SINGAPORE: Formula One is using localization, customer feedback and ‘drive to web’ strategies to bring the annual Grand Prix to life in Singapore, according to the event’s head of marketing.

Sasha Rafi, Marketing Director at F1 Singapore Grand Prix, explained that the initial marketing strategy for the marquee event had focused on raising awareness of both motorsports and Singapore as a tourist destination.

Fast forward ten years, and Singapore’s annual street night race in Marina Bay had an all-time high turnout of 260,000 in 2017. Attendance for three nights of Formula One action was up by 18.7% on 2016, compared to an overall 8% global increase for all F1 races.

As the event became more popular, the focus shifted to localized messages for each specific market. (For more details read, WARC’s report: Behind Formula One’s marketing success in Singapore.)

Localizing across multiple markets has led to a shift in how the marketing team works internally and with agencies, Rafi said at the Mumbrella Asia’s Travel Marketing Summit in Singapore recently.

“We have had to shift quite a lot of things in-house versus the agency because we see a day-to-day need for it,” she explained. “We are changing the creative, we are changing messages every minute for different markets, and it just makes sense to bring it in-house.”.

Rafi also emphasized the importance of listening to customer feedback and engaging with all type of attendees.

“If you want to listen, you have to be able to listen and make a change,” she stated. “There is no point getting all of this data and information, and then going: ‘70% of our people like our race, 30% like entertainment, we are good’.”

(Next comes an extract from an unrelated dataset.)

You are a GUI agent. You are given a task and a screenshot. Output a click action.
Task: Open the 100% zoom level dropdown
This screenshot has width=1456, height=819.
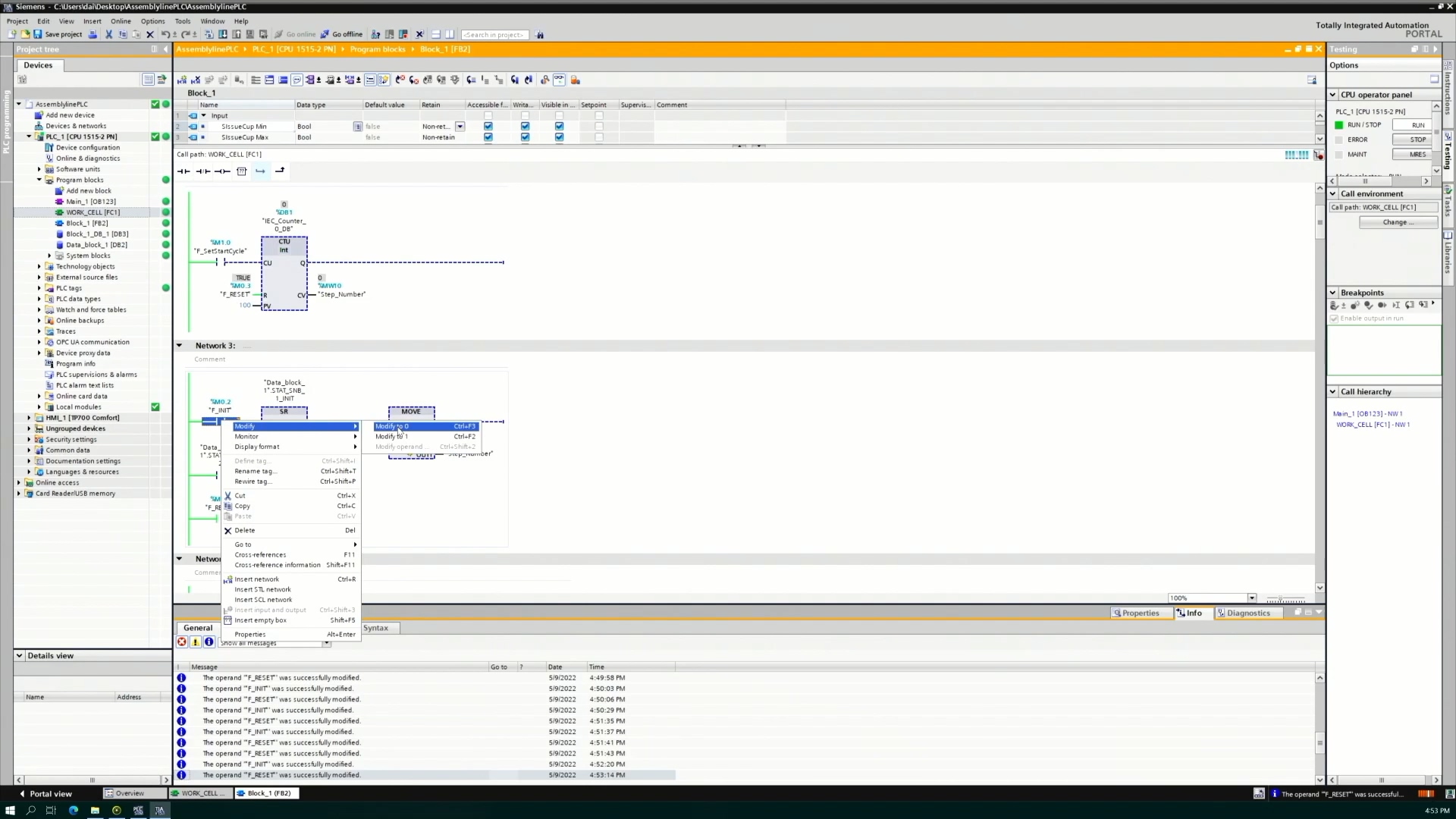coord(1251,598)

Rafi cited an example of how the team gets feedback from company representatives, who act as key decision makers for purchases of corporate hospitality packages (a category in itself that generates significant revenue beyond general ticket sales).

“We listen to what they say: ‘Last year we were here, however you didn’t provide these pockets of opportunities for us to communicate or to meet new people’. Then we start implementing business lounges, we start implementing networking events, and lifestyle events.”

“We make sure that we listen, we implement, and we see it through.”